BASTIAN, Circuit Judge.

Appellant (plaintiff) filed this action in the District Court to recover from the appellees (defendants), Atlantic Coast Line Railroad Company (Atlantic) and Washington Terminal Company (Terminal), for injuries sustained while inspecting brakes of the individual cars making up the train known as the “East Coast Champion.” The action was filed under the Safety Appliance Acts and the Federal Employers’ Liability Act. 1 After certain intermediate proceedings, on separate motions of the appellees, the District Court granted summary judgments against the appellant and this ap- ■ peal followed.

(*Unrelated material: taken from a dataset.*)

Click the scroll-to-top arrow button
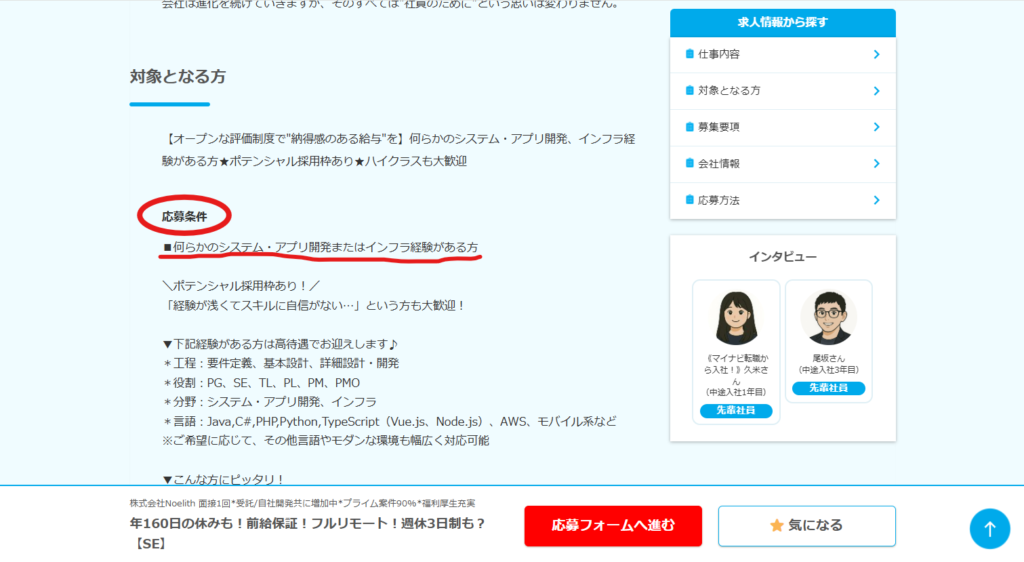[x=989, y=528]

*370 The train, of which the railroad car involved in the injury was a part, originated in Miami, Florida. It left that city under locomotive power owned by the Florida East Coast Railroad Company, and was operated by the employees and on the tracks of that railroad until it reached Jacksonville, Florida. From Jacksonville to Richmond, Virginia, it was operated by the locomotive power and the employees of Atlantic over the tracks of that line. On the journey from Richmond to Washington, D. C., the Richmond, Fredericksburg & Potomac Railroad Company (Richmond) furnished the locomotive and the operating crew, and carried the train over its own tracks. When the train arrived at Union Station in Washington, Richmond’s engine was uncoupled and removed from the train and the crew of that company left the train. After this and before the train left the station, an engine of the Pennsylvania Railroad was attached to the train. The station is owned, operated and controlled by Terminal, which owns the tracks on which the car in question was standing.

In performance of his duty as a railroad car repairman and as an employee of Terminal, appellant proceeded to inspect the cars to determine if the brakes were in proper operating condition. While acting within the scope of his employment in making this inspection he was injured by reason, it is claimed, of a defective brake.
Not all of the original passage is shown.